WCR Video: The "Lost Episode"

RD Reynolds shocks Blade Braxton, on the April Fools 2008 episode of Wrestlecrap Radio (#98), when he revealed the long last tape of the "actual first ever" episode of Wrestlecrap Radio from 1988.


(Video Title: "WCR Reconstructions: Introducing The "Lost Episode" (04.01.08)" by Greg Diener

And here's the "minisode" version of the same episode:


...And also be sure to visit here for the WCR Video archives!

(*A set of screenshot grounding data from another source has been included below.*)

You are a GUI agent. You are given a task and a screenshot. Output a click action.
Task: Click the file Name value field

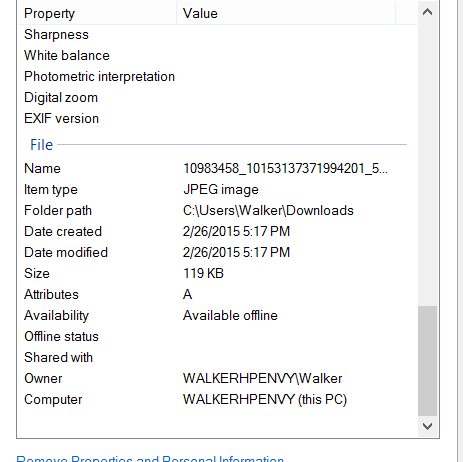285,169

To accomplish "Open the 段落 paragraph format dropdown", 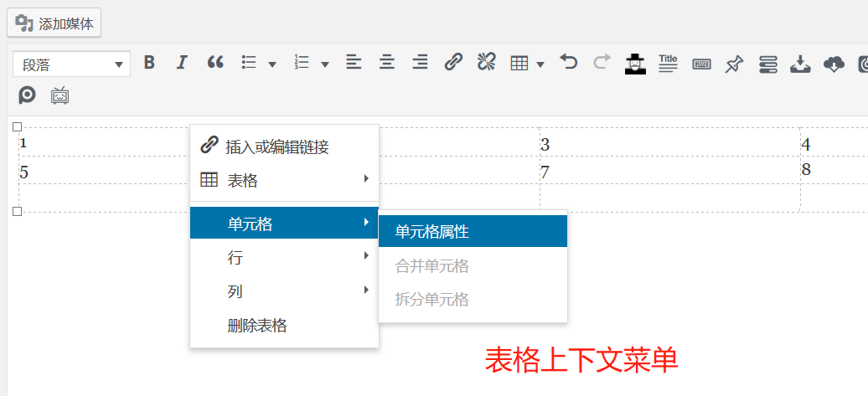I will (71, 64).
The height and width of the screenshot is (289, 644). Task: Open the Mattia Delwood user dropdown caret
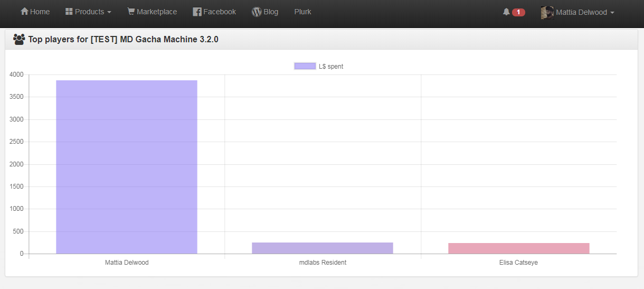[x=612, y=13]
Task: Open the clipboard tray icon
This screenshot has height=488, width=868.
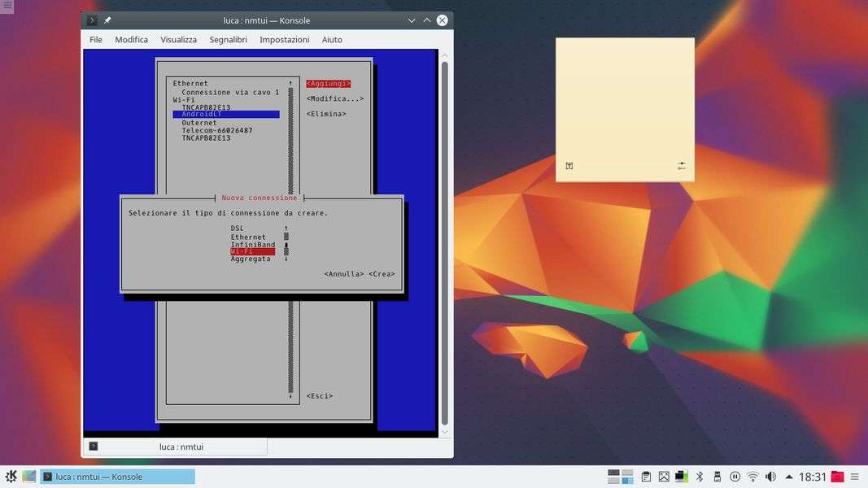Action: coord(646,477)
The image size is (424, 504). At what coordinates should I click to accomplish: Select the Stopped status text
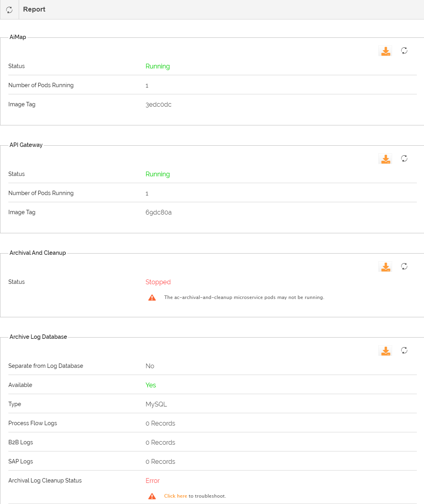tap(158, 282)
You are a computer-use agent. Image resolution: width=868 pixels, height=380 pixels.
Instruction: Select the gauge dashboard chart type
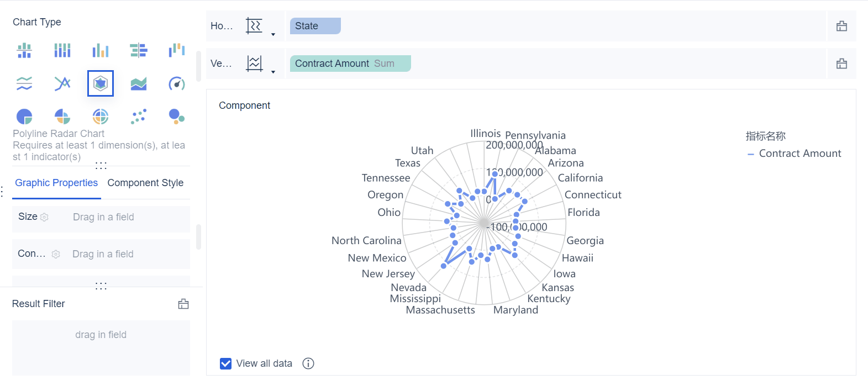point(176,83)
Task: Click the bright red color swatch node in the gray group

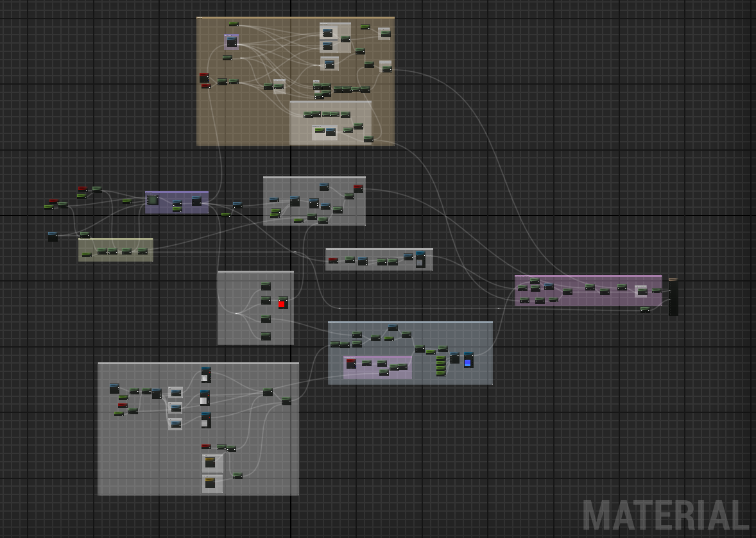Action: pos(282,304)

And speaking of "lost" Mike Check is supposed to be celebrating his "7 Years Of Whackin'" Anniversary month over on The Mike Check Show but it seems that Mike is "lost in space" and...WAIT...This news just in: Mike Check has been abducted by Martians...and...does this mean that there's no more Mike Check Show?...No...He's going to be doing the show from Mars?...But how...? Does this count as parole violation?...I don't care! The Martians can keep him!

271 Marcho Madness: March 26, 2018

Uh Oh!

91 minutes

RD and Blade do not like basketball much. This definitely has nothing to do with their hometown teams sucking. (Or in RD's case following multiple bad teams at once.) Blade brought it up however as an excuse to portray "Marcho Madness" if he were an old western prospector (and possibly owning a mine called The Danger Zone. Motto: "Can you (be able to) dig it?"). RD remembers when Mark Jindrak was an evil basketball player in WCW, though he's missing recordings of it. At least they also have Shaq's surprise WrestleMania appearance, Dennis Rodman in the nWo, and Stan "Kronkie" pissing off old man Vince.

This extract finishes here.